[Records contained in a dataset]
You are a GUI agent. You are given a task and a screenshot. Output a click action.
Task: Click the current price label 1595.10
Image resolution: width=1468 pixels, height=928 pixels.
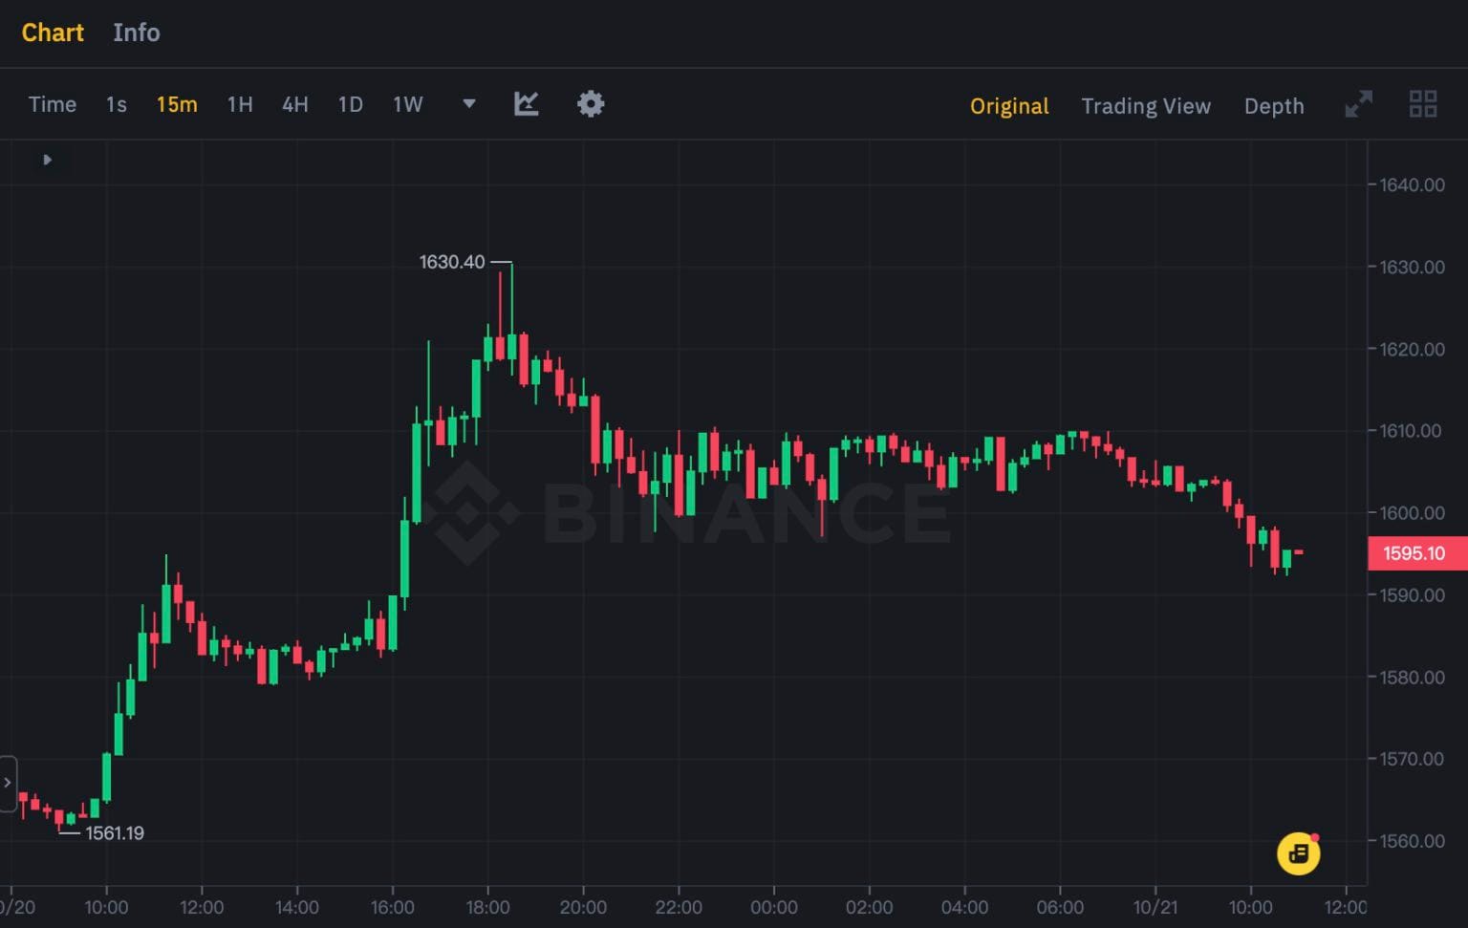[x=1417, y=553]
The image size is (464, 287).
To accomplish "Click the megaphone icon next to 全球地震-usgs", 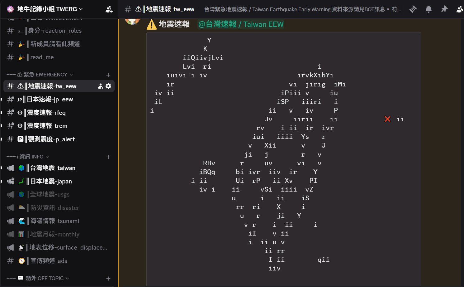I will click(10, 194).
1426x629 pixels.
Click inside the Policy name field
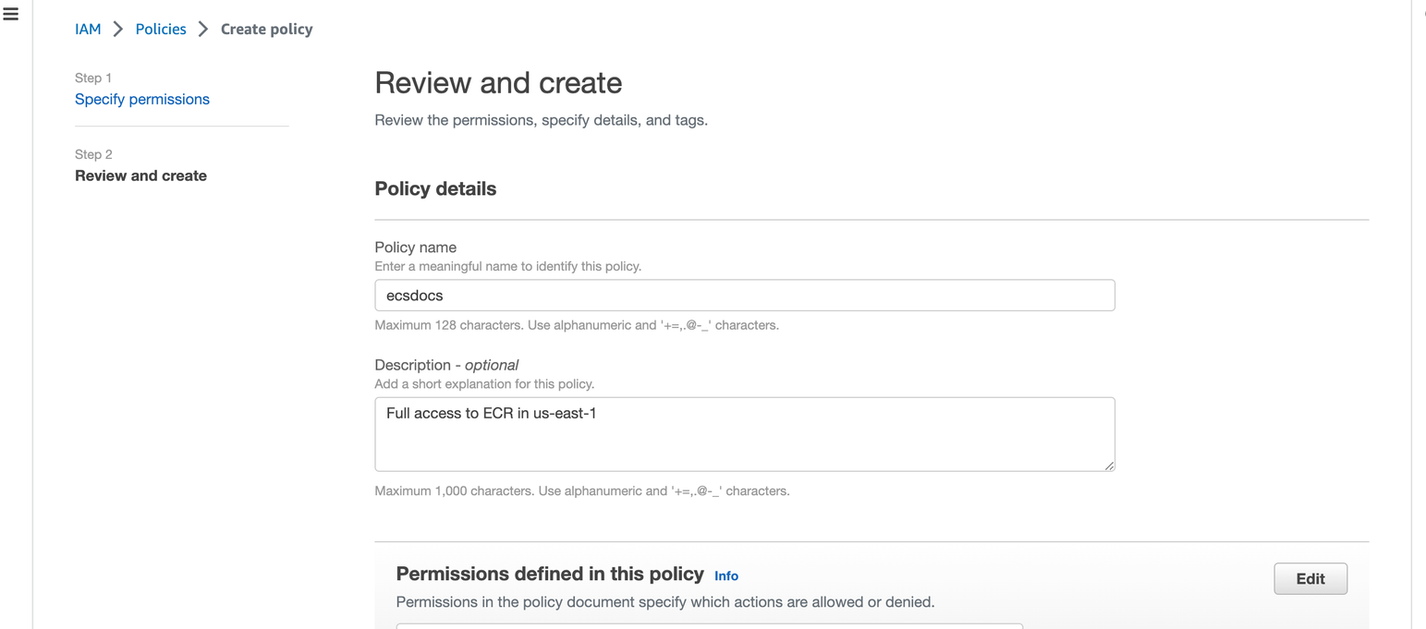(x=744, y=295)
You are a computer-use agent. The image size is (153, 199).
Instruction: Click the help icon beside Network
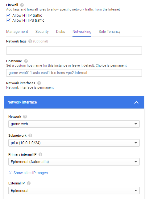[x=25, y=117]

_Activity_
Repeat exactly the lines from the one containing "You are a computer-use" to the last line of the data above, both included, and write no pictures into the copy.

_Response to the exercise_
You are a computer-use agent. The image size is (153, 199).
Instruction: Click the help icon beside Network
[x=25, y=117]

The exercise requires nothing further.